Reproduce the entries. Each one must match the original exactly.
[[ SOURCE MATERIAL, beginning ]]
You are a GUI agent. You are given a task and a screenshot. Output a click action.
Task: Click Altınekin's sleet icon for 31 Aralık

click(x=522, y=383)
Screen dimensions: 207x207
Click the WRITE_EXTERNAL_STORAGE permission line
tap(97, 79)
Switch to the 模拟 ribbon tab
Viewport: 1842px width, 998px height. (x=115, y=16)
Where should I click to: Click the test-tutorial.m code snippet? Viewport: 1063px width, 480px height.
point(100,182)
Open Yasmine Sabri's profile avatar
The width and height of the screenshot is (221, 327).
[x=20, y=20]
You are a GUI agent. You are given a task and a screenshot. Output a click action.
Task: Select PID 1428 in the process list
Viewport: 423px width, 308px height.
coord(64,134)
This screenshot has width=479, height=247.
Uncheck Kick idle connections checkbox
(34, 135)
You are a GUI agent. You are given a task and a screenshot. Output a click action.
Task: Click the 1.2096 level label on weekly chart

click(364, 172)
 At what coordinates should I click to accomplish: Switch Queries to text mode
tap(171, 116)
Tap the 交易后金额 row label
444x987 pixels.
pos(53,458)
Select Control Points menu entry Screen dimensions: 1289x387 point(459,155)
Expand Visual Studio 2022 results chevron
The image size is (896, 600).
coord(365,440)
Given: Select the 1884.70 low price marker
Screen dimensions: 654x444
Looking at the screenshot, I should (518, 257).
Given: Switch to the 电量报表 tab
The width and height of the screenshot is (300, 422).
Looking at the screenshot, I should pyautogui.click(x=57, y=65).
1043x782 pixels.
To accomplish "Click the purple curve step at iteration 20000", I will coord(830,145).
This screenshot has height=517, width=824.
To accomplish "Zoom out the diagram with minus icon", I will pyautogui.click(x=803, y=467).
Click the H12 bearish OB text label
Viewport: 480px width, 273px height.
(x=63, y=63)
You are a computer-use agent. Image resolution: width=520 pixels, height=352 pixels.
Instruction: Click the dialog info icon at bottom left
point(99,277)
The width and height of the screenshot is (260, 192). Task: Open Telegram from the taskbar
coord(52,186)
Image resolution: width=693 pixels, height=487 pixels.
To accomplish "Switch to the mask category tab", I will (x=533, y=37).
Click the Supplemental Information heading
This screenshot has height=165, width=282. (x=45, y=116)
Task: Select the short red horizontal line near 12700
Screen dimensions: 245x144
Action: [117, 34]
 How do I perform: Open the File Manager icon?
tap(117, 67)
[[ SOURCE MATERIAL, end ]]
PROBLEM SOLUTION:
You are a GUI agent. You are given a task and a screenshot. Output a click action.
Task: Click Altınekin's sleet icon for 31 Aralık

click(x=522, y=383)
Screen dimensions: 207x207
Click the WRITE_EXTERNAL_STORAGE permission line
tap(97, 79)
Switch to the 模拟 ribbon tab
Viewport: 1842px width, 998px height. (x=115, y=16)
Where should I click to: Click the test-tutorial.m code snippet? Viewport: 1063px width, 480px height.
point(100,182)
Open Yasmine Sabri's profile avatar
The width and height of the screenshot is (221, 327).
[x=20, y=20]
You are a GUI agent. You are given a task and a screenshot. Output a click action.
Task: Select PID 1428 in the process list
Viewport: 423px width, 308px height.
coord(64,134)
This screenshot has width=479, height=247.
Uncheck Kick idle connections checkbox
(34, 135)
You are a GUI agent. You are given a task and a screenshot. Output a click action.
Task: Click the 1.2096 level label on weekly chart

click(364, 172)
 At what coordinates should I click to accomplish: Switch Queries to text mode
tap(171, 116)
Tap the 交易后金额 row label
444x987 pixels.
pos(53,458)
Select Control Points menu entry Screen dimensions: 1289x387 point(459,155)
Expand Visual Studio 2022 results chevron
The image size is (896, 600).
coord(365,440)
Given: Select the 1884.70 low price marker
Screen dimensions: 654x444
Looking at the screenshot, I should (518, 257).
Given: Switch to the 电量报表 tab
The width and height of the screenshot is (300, 422).
Looking at the screenshot, I should pyautogui.click(x=57, y=65).
1043x782 pixels.
To accomplish "Click the purple curve step at iteration 20000", I will coord(830,145).
This screenshot has height=517, width=824.
To accomplish "Zoom out the diagram with minus icon", I will pyautogui.click(x=803, y=467).
Click the H12 bearish OB text label
Viewport: 480px width, 273px height.
(x=63, y=63)
You are a computer-use agent. Image resolution: width=520 pixels, height=352 pixels.
Instruction: Click the dialog info icon at bottom left
point(99,277)
The width and height of the screenshot is (260, 192). Task: Open Telegram from the taskbar
coord(52,186)
Image resolution: width=693 pixels, height=487 pixels.
To accomplish "Switch to the mask category tab", I will (x=533, y=37).
Click the Supplemental Information heading
This screenshot has height=165, width=282. (x=45, y=116)
Task: Select the short red horizontal line near 12700
Screen dimensions: 245x144
Action: [117, 34]
 How do I perform: Open the File Manager icon?
tap(117, 67)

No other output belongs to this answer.